-- DATA SUPPLIED follows --

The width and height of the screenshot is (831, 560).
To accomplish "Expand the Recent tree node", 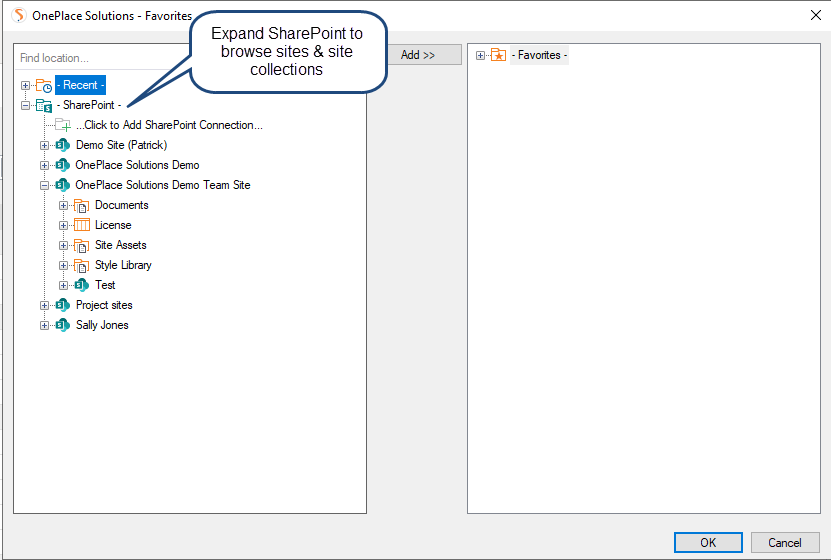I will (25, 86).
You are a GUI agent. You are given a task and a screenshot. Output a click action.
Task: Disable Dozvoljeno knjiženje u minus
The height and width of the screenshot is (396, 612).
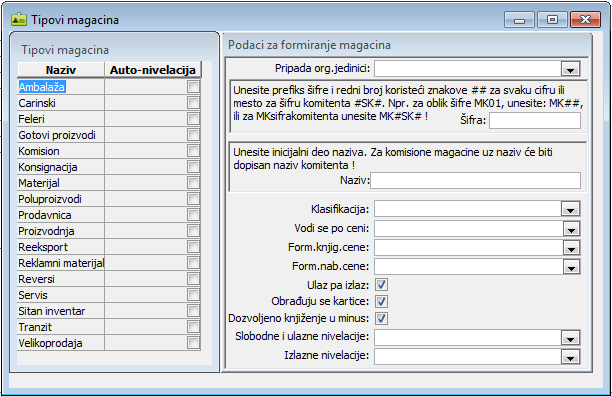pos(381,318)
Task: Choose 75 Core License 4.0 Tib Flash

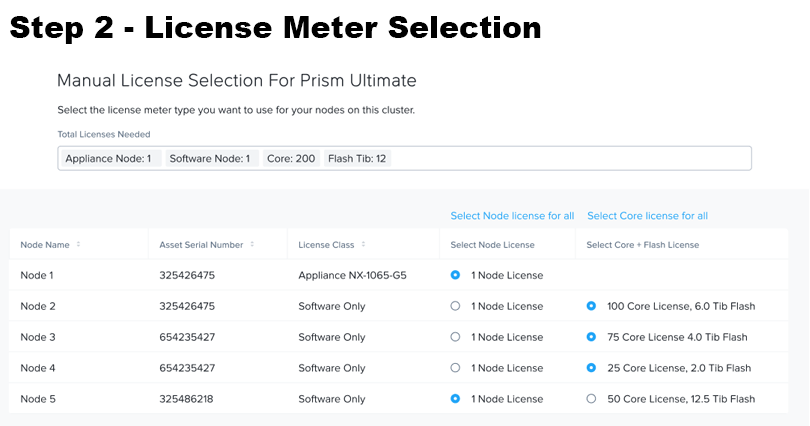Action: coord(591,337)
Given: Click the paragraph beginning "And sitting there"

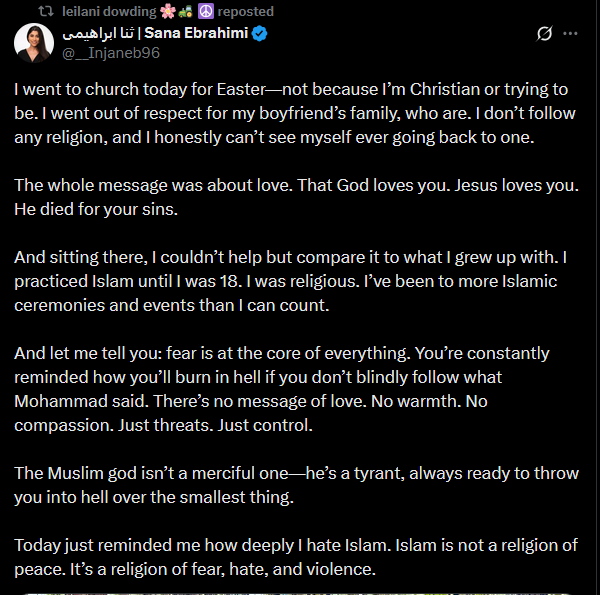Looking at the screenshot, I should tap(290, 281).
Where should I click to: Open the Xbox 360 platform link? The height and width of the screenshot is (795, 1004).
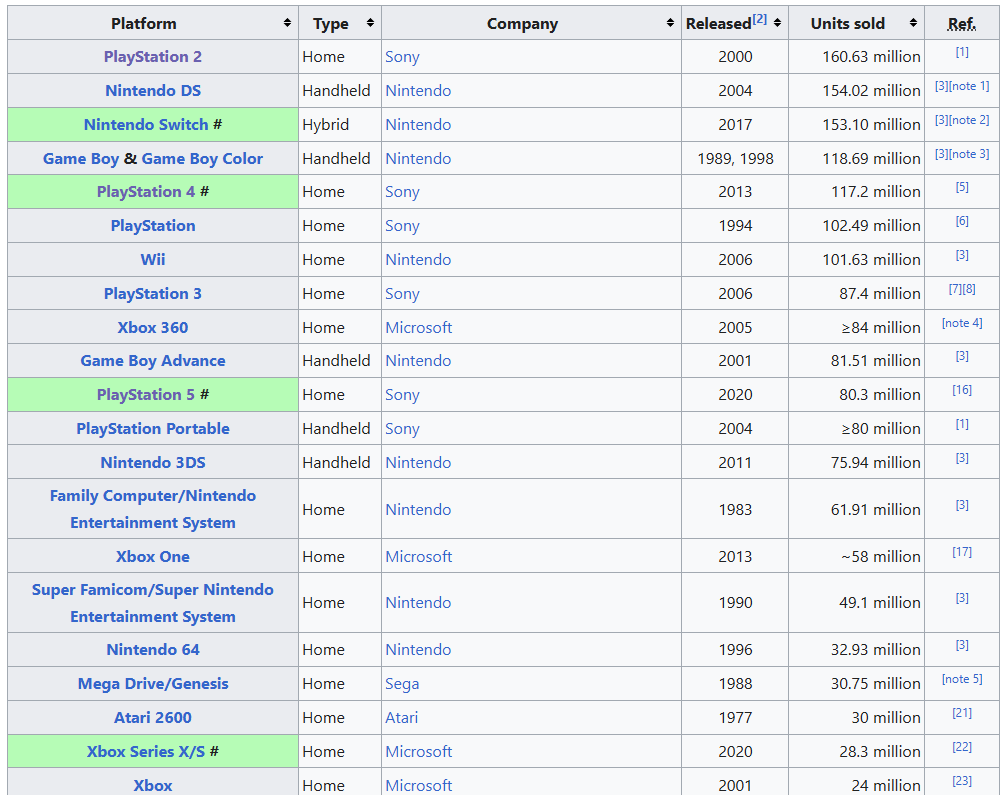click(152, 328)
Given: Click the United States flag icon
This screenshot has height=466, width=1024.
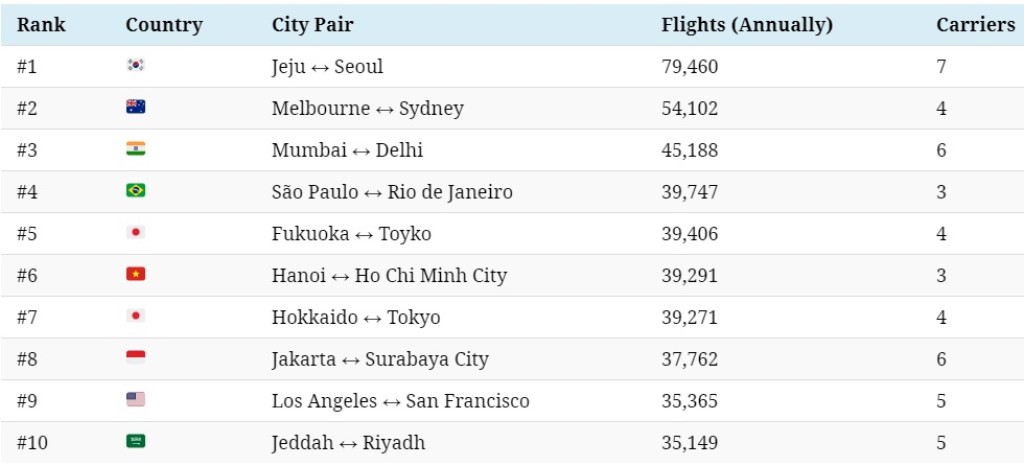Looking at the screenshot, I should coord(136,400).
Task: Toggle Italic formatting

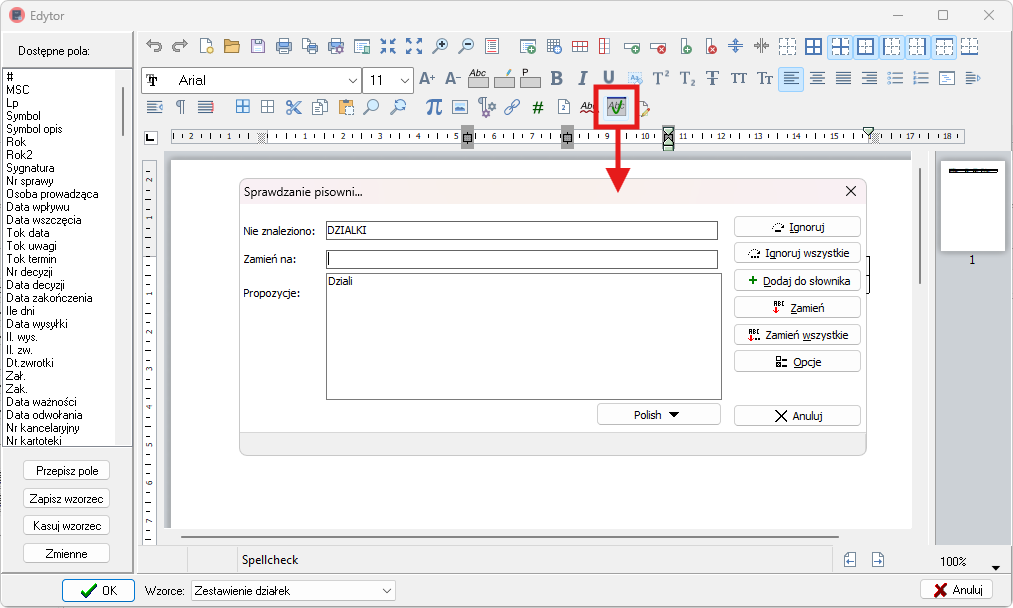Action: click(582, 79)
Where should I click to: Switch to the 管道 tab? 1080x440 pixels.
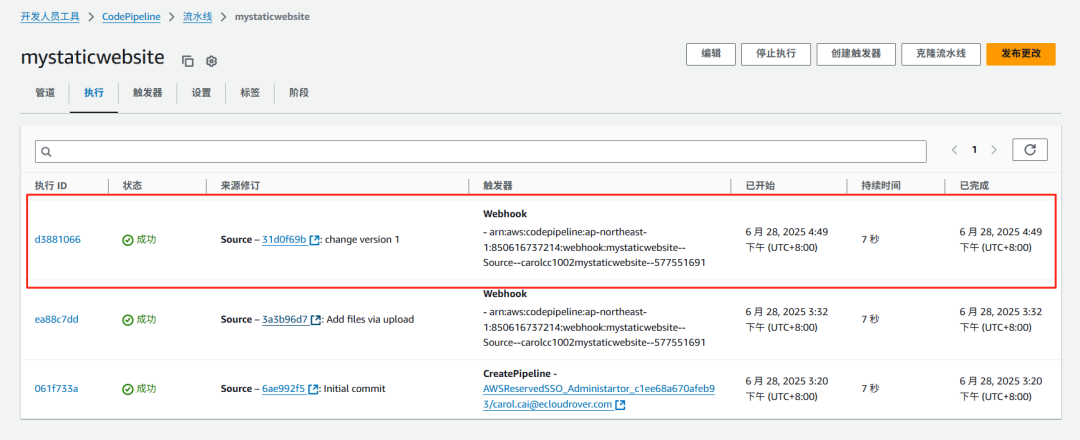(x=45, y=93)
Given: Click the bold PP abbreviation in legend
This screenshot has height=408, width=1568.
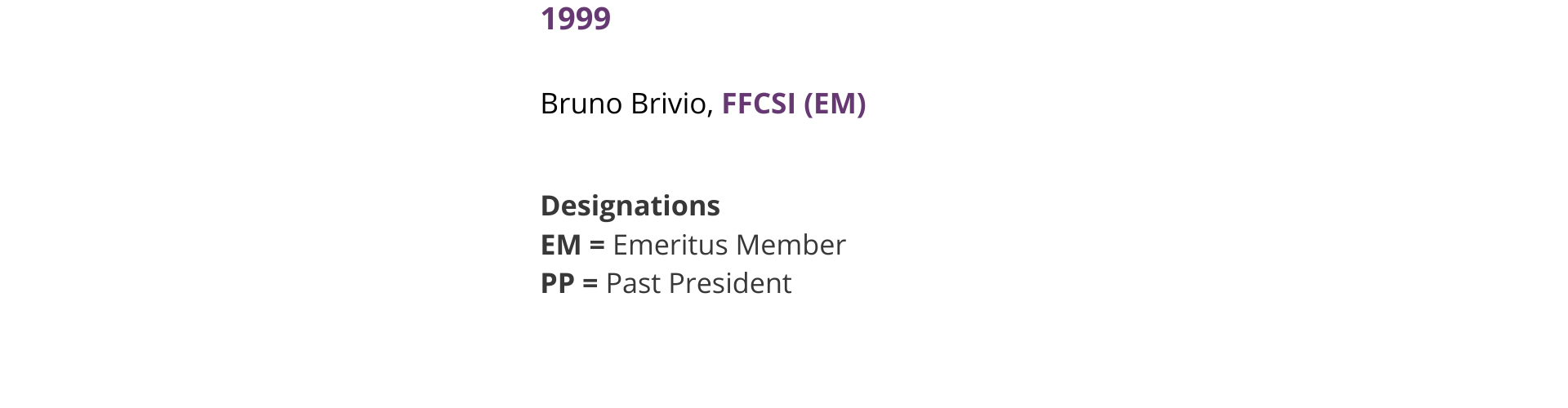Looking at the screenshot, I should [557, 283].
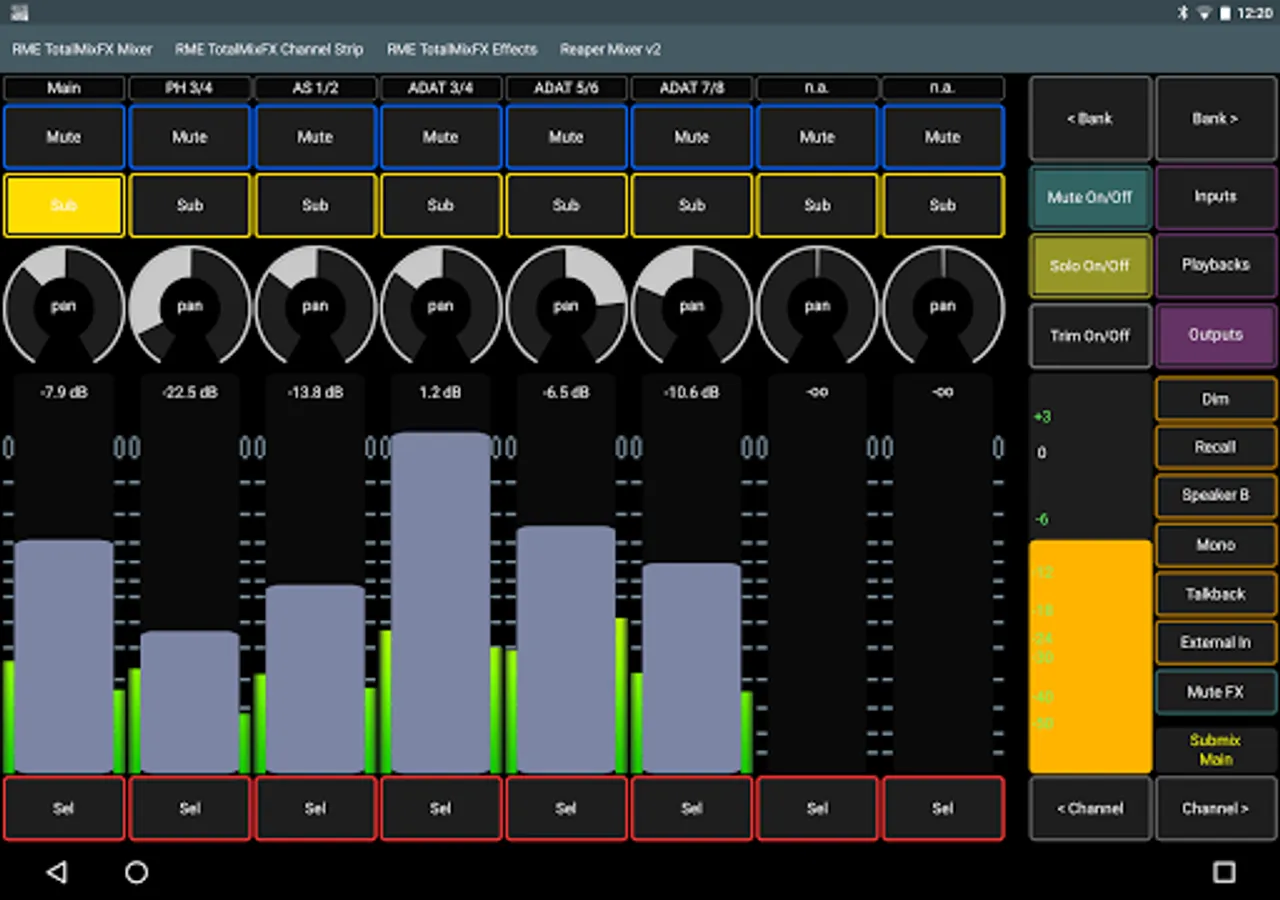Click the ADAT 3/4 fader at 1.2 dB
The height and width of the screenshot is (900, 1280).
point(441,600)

-- DATA SUPPLIED concluded --

**WHAT YOU ARE ASKED TO DO:** Give back only the lines from the one that carries "This screenshot has height=466, width=1024." through the final line above, both included. Drop all pictures.

**RESULT OF THIS EXERCISE:**
This screenshot has height=466, width=1024.
Looking at the screenshot, I should coord(136,400).
Task: Toggle Italic formatting

Action: click(582, 79)
Where should I click to: Switch to the 管道 tab? 1080x440 pixels.
(x=45, y=93)
Given: Click the bold PP abbreviation in legend
This screenshot has height=408, width=1568.
Looking at the screenshot, I should [557, 283].
Click the ADAT 3/4 fader at 1.2 dB
The height and width of the screenshot is (900, 1280).
point(441,600)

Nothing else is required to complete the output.